[Data entries]
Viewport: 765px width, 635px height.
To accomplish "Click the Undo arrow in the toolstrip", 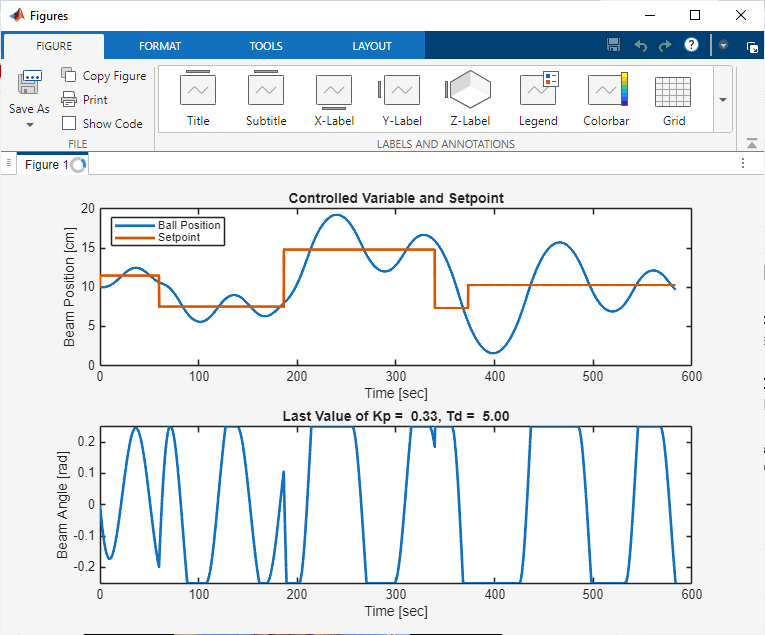I will click(x=641, y=45).
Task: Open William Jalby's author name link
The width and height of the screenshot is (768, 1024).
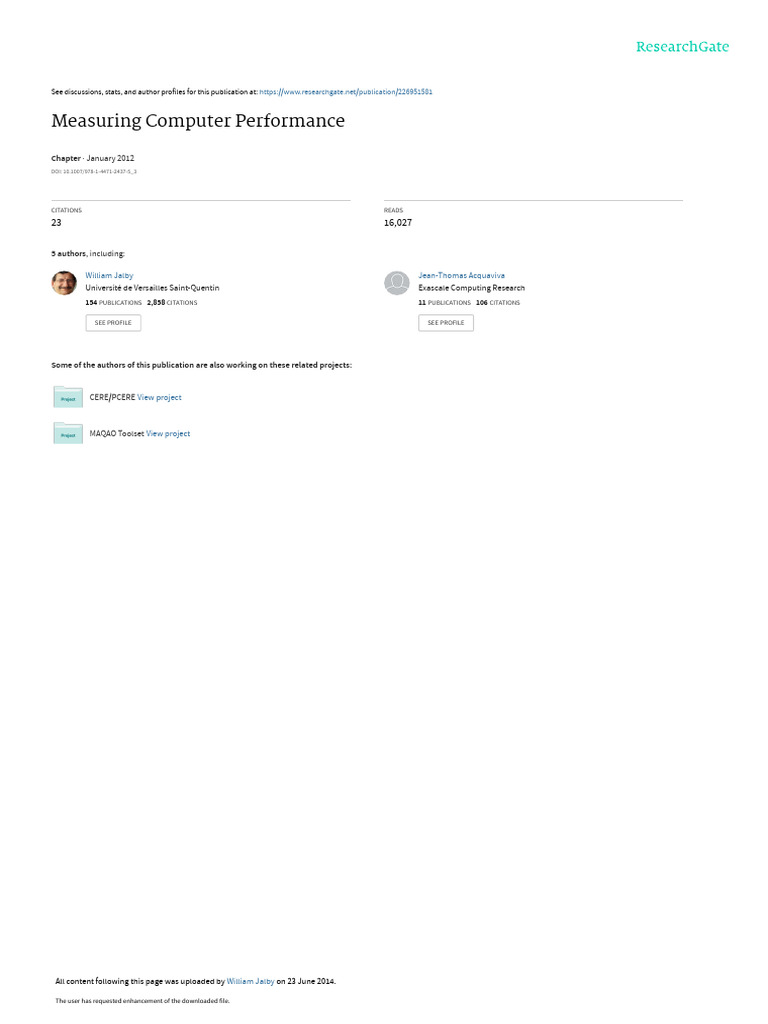Action: [x=109, y=276]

■ **WORK REQUEST**
In the data above, find the line with "The width and" and repeat it and every line after it through the end, exactly; leave the pictures out.

■ **ANSWER AREA**
The width and height of the screenshot is (768, 1024).
Action: [x=109, y=276]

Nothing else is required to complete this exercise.